-- Records supplied follows --

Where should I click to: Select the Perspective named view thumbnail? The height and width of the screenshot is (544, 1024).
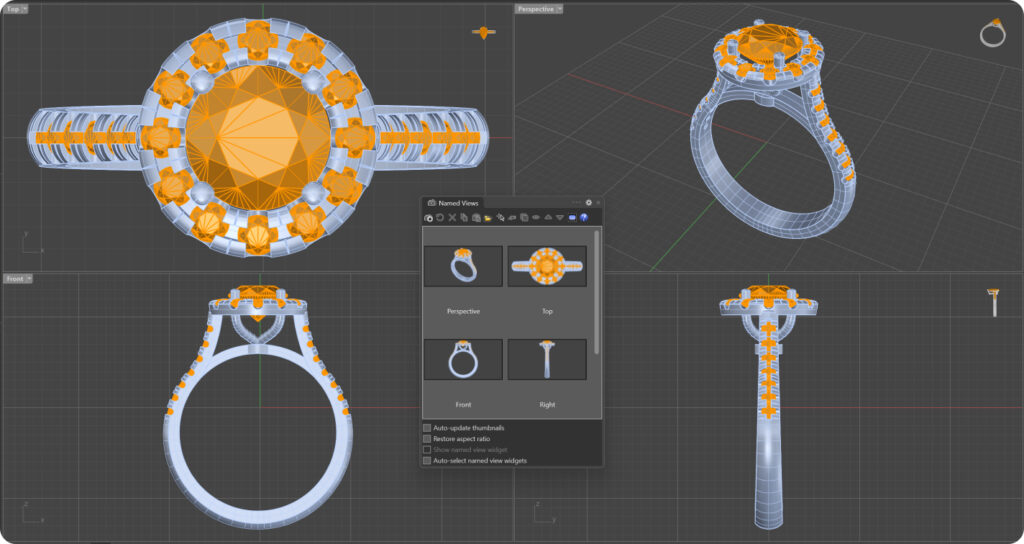point(463,267)
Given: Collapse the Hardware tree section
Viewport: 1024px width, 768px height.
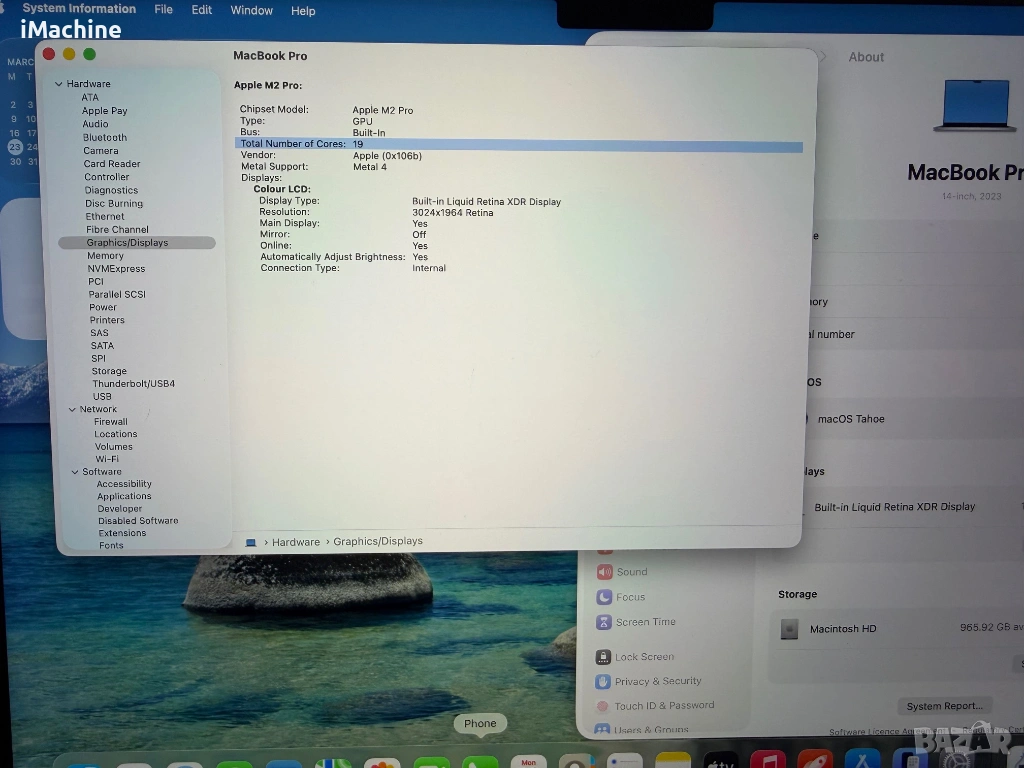Looking at the screenshot, I should [58, 84].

-- Records supplied concluded --

**What the exercise asks:** Only the text of the records above is to be reproduced, exactly as given; the pictures are dropped.

**Reply to the exercise:**
Where should I click to: Select the Perspective named view thumbnail? The height and width of the screenshot is (544, 1024).
point(463,267)
Given: Collapse the Hardware tree section
Viewport: 1024px width, 768px height.
Looking at the screenshot, I should [58, 84].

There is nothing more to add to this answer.